L’antisemitismo cresce, Israele sotto accusa: l’odio che l’Italia non vuole vedere

L’antisemitismo cresce, Israele sotto accusa: l’odio che l’Italia non vuole vedere

Nei primi nove mesi del 2025, in Italia, sono stati registrati 766 episodi di antisemitismo, con un aumento di 82 casi rispetto allo stesso periodo del 2024. Minacce, insulti, discriminazioni, graffiti, vandalismi e aggressioni fisiche delineano un quadro chiaro: l’antisemitismo non è un fenomeno residuale né episodico, ma una realtà in crescita che attraversa la società italiana in modo trasversale.

A certificare questi dati è la Relazione su atti e discorsi antisemiti in Italia (gennaio–settembre 2025) dell’Osservatorio Antisemitismo della Fondazione CDEC. Un documento che non si limita a elencare numeri, ma che mette in luce una dinamica ormai consolidata: l’odio antiebraico si presenta sempre più spesso sotto nuove forme, linguisticamente accettabili, politicamente tollerate, culturalmente normalizzate.

Episodi di antisemitismo in Italia (gennaio–settembre)
Fonte: Relazione su atti e discorsi antisemiti in Italia (gen–set 2025), Osservatorio Antisemitismo – Fondazione CDEC
+82 casi
+12,0% vs 2024
0 200 400 600 800 2024 2025 684 766 +82
Nota: il valore 2024 è calcolato per differenza (766 − 82 = 684).

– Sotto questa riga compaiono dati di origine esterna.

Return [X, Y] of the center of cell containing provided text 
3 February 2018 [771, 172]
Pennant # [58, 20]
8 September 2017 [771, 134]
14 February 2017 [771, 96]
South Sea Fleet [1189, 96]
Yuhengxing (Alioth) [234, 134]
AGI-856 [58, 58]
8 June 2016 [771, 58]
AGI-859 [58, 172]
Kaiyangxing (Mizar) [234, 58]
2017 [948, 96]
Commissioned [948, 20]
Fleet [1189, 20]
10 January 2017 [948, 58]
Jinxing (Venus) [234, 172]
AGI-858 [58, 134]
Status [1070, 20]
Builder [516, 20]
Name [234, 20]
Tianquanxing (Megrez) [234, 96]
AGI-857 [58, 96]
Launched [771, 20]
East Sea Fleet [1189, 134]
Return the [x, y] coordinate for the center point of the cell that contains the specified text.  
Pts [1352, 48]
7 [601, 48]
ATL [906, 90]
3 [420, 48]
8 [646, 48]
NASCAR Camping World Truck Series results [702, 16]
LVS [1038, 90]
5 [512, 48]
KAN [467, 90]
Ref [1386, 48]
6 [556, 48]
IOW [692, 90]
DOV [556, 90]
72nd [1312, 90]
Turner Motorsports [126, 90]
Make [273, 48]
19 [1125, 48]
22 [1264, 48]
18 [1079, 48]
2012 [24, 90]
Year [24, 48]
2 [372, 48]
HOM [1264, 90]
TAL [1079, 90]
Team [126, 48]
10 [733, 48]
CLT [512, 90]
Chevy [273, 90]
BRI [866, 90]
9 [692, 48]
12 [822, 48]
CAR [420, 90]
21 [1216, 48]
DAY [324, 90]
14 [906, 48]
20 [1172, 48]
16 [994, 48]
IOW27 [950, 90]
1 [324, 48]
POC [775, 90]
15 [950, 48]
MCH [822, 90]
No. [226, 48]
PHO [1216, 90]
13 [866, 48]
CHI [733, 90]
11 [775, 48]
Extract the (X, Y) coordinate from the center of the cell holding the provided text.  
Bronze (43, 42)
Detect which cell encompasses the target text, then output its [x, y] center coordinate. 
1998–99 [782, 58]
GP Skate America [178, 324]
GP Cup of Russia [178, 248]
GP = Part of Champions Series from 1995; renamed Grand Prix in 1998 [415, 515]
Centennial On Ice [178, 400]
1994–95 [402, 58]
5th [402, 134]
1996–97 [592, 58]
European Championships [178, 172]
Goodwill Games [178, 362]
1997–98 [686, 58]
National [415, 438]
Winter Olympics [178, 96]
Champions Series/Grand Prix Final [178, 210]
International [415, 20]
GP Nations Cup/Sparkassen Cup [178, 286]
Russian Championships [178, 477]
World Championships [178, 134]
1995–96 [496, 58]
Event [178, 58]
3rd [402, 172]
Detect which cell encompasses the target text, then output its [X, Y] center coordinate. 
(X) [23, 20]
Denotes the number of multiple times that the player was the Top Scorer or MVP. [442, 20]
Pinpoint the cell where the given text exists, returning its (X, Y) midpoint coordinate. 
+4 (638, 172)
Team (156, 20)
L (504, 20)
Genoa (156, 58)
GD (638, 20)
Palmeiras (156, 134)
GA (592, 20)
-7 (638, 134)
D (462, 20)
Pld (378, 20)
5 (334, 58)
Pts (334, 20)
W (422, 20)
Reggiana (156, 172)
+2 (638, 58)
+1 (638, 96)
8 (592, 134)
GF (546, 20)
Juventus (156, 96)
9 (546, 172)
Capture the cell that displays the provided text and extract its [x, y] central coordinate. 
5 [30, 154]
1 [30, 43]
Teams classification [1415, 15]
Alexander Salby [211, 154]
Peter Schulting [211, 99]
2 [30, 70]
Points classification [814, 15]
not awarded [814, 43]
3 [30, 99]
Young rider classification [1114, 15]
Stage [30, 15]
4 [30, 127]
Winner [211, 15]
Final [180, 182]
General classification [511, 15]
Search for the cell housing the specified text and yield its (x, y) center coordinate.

Sempre più frequentemente l’antisemitismo si traveste da “antisionismo”. Non si tratta di critica legittima a scelte politiche di un governo, ma di una narrazione che trasforma Israele in un’entità assoluta e demonizzata e, per estensione, gli ebrei di tutto il mondo in un bersaglio collettivo. È in questo passaggio che l’antisionismo diventa antisemitismo: quando nega il diritto all’autodeterminazione del popolo ebraico, quando attribuisce colpe collettive, quando giustifica un linguaggio violento che prepara il terreno all’azione.

I dati mostrano che l’odio non resta confinato ai margini. Si manifesta online e offline, colpisce famiglie, studenti, lavoratori, docenti. Entra nelle scuole e nelle università, si insinua nei media, nel mondo della cultura, nei contesti che dovrebbero garantire pluralismo, responsabilità e rigore. L’antisemitismo oggi non ha più bisogno di urlare: spesso viene sdoganato attraverso allusioni, doppi standard, silenzi compiacenti.

Il dato più inquietante non è solo quantitativo, ma profondamente culturale. L’antisemitismo viene sempre più spesso tollerato, relativizzato, giustificato in nome di cause politiche presentate come superiori. Israele viene trasformato nel capro espiatorio globale, mentre l’odio verso gli ebrei viene minimizzato o negato, anche di fronte a evidenze documentate.

Difendere Israele, il suo diritto a esistere e a vivere in sicurezza, significa oggi difendere un principio fondamentale: che nessun popolo debba essere delegittimato, demonizzato o reso responsabile collettivamente dei conflitti del mondo. L’antisemitismo che colpisce Israele sul piano simbolico e politico è lo stesso che colpisce gli ebrei nelle strade europee, nelle scuole, nei luoghi di lavoro.

I numeri del CDEC parlano chiaro. Ignorarli non è neutralità, ma complicità. Minimizzare significa contribuire alla normalizzazione dell’odio. In una società democratica, riconoscere l’antisemitismo e contrastarlo senza ambiguità è un dovere politico e morale. Oggi più che mai, schierarsi contro l’antisemitismo significa anche schierarsi senza esitazioni a difesa di Israele e del diritto del popolo ebraico a non essere più, ancora una volta, il bersaglio dell’odio globale.